From first entry to last, give the listing again verbatim.

************

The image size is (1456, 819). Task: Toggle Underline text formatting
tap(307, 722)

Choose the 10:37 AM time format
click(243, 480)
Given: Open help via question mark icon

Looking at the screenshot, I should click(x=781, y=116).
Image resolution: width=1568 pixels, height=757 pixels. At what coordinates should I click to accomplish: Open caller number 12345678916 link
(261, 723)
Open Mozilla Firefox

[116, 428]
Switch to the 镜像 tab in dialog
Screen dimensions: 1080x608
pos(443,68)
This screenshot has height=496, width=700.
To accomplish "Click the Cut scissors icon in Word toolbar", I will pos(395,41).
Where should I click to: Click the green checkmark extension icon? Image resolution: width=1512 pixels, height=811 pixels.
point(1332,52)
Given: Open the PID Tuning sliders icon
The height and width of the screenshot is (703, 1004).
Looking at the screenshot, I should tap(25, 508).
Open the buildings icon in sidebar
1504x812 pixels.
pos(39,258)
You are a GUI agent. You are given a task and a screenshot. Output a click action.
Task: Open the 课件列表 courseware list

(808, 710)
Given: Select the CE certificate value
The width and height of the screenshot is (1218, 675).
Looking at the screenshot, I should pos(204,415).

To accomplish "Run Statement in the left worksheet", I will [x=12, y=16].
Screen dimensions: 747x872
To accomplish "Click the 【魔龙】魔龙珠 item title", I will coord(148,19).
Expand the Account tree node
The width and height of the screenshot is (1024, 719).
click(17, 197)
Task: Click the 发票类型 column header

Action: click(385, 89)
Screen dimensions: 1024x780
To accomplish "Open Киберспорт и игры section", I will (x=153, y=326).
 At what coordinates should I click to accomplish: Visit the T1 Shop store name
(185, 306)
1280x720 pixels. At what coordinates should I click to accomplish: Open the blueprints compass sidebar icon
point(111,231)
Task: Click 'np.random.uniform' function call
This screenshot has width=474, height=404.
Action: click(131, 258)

************

= Task result =
The image size is (1456, 819). Task: Toggle Underline text formatting
tap(307, 722)

Choose the 10:37 AM time format
click(243, 480)
Given: Open help via question mark icon

Looking at the screenshot, I should click(x=781, y=116).
Image resolution: width=1568 pixels, height=757 pixels. At what coordinates should I click to accomplish: Open caller number 12345678916 link
(261, 723)
Open Mozilla Firefox

[116, 428]
Switch to the 镜像 tab in dialog
Screen dimensions: 1080x608
pos(443,68)
This screenshot has height=496, width=700.
To accomplish "Click the Cut scissors icon in Word toolbar", I will pos(395,41).
Where should I click to: Click the green checkmark extension icon? Image resolution: width=1512 pixels, height=811 pixels.
point(1332,52)
Given: Open the PID Tuning sliders icon
The height and width of the screenshot is (703, 1004).
Looking at the screenshot, I should tap(25, 508).
Open the buildings icon in sidebar
1504x812 pixels.
pos(39,258)
You are a GUI agent. You are given a task and a screenshot. Output a click action.
Task: Open the 课件列表 courseware list

(808, 710)
Given: Select the CE certificate value
The width and height of the screenshot is (1218, 675).
Looking at the screenshot, I should pos(204,415).

To accomplish "Run Statement in the left worksheet", I will [x=12, y=16].
Screen dimensions: 747x872
To accomplish "Click the 【魔龙】魔龙珠 item title", I will coord(148,19).
Expand the Account tree node
The width and height of the screenshot is (1024, 719).
click(17, 197)
Task: Click the 发票类型 column header

Action: click(385, 89)
Screen dimensions: 1024x780
To accomplish "Open Киберспорт и игры section", I will (x=153, y=326).
 At what coordinates should I click to accomplish: Visit the T1 Shop store name
(185, 306)
1280x720 pixels. At what coordinates should I click to accomplish: Open the blueprints compass sidebar icon
point(111,231)
Task: Click 'np.random.uniform' function call
This screenshot has width=474, height=404.
Action: click(131, 258)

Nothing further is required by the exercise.